Ig Nobel Prize Winners in Medicine

I love everything about the Ig Nobel Prize Awards.  Their motto is “Achievements that make people laugh, then think” – which is sort of the best thing ever, right?

So I’m going to give a run-down of all the past winners, broken up into completely arbitrary categories of my own sleep-deprived choosing.
 

I Would’ve Loved to be at That IRB Meeting

2006:  “Termination of Intractable Hiccups by Digital Rectal Massage” (A strangely popular concept.)

2005:  The invention of Neuticles: Fake Testicles for Neutered Dogs.

2002:  “Scrotal Asymmetry in Man and in Ancient Sculpture

2001: “Injuries Due To Falling Coconuts” (Published in The Journal of Trauma!  Which is apparently a thing!)

1999:  “Collecting, cataloging, and contemplating” the different types of containers patients use for urine samples.  (Out of 164 samples, the best is definitely the roll-on deodorant.)

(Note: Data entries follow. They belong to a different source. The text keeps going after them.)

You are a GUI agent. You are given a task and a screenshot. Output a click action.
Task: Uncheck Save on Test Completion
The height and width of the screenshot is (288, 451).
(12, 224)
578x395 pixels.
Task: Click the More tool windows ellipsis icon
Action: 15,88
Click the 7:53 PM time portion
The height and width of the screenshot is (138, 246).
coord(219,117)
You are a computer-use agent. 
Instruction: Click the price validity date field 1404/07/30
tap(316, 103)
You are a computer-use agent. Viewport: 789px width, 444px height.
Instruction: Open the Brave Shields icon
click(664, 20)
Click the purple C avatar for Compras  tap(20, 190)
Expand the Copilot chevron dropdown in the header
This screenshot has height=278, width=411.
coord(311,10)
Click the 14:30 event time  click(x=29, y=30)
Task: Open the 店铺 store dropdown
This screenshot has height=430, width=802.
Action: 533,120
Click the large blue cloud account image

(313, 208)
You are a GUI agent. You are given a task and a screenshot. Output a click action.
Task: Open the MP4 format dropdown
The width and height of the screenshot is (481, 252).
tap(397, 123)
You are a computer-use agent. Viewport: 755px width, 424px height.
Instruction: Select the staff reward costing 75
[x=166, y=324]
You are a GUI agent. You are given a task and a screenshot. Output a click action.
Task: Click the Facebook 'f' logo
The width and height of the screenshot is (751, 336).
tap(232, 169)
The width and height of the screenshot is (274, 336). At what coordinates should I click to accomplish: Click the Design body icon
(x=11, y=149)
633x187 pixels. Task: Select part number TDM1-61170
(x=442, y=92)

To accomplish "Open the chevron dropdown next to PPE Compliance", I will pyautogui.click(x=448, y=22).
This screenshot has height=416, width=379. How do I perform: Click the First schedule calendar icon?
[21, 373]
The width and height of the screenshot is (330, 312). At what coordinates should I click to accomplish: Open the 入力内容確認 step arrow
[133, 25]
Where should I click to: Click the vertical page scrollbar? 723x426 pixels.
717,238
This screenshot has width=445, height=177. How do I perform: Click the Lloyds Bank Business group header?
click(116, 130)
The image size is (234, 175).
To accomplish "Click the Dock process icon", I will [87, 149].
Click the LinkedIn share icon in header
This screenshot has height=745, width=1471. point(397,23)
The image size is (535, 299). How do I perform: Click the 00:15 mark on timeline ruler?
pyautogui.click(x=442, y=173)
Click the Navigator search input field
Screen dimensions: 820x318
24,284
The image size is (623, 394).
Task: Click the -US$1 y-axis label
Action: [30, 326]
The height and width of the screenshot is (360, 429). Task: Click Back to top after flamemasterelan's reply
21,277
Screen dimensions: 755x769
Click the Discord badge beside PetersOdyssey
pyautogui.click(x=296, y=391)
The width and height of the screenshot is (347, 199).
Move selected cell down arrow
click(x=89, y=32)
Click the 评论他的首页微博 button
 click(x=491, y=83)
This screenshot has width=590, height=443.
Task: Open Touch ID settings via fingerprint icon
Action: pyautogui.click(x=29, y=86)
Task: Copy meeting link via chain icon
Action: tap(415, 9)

1995: “The Effects of Unilateral Forced Nostril Breathing on Cognition
 

I Would Totally Read That Study

2007:  The side-effects of swallowing swords. (For example, the gag reflex is a problem.)

2004:  The Effect of Country Music on Suicide.  (Money quote:  “The greater the airtime devoted to country music, the greater the white suicide rate.”)

2000: “Magnetic Resonance Imaging of Male and Female Genitals During Coitus and Female Sexual Arousal.”  (What?  And you wouldn’t?  C’mon, it’s an MRI.)
 

Useful Info with Funny Titles

2010: Symptoms of asthma can be alleviated by riding on rollercoasters.

2008:  Expensive placebos work better than inexpensive placebos

2003:  The hippocampi of London taxi drivers are more highly developed.  (I have been to London, and I am not surprised by this.)

1998:  The Man who Pricked His Finger and Smelt Putrid for Five Years.

1997:  Listening to Muzak stimulates your immune system

1993:  “Acute Management of the Zipper-Entrapped Penis

 

That’s Dedication

2009:  Donald Unger, an allergist/immunologist, won the Medicine prize for personally investigating the claim that knuckle-cracking causes arthritis by cracking the knuckles of only one hand, daily, for six decades.
 
And finally:

Nice Try

1996: Presented to tobacco company scientists for “their unshakeable discovery, as revealed in sworn testimony to the U.S. Congress, that nicotine is not addictive.”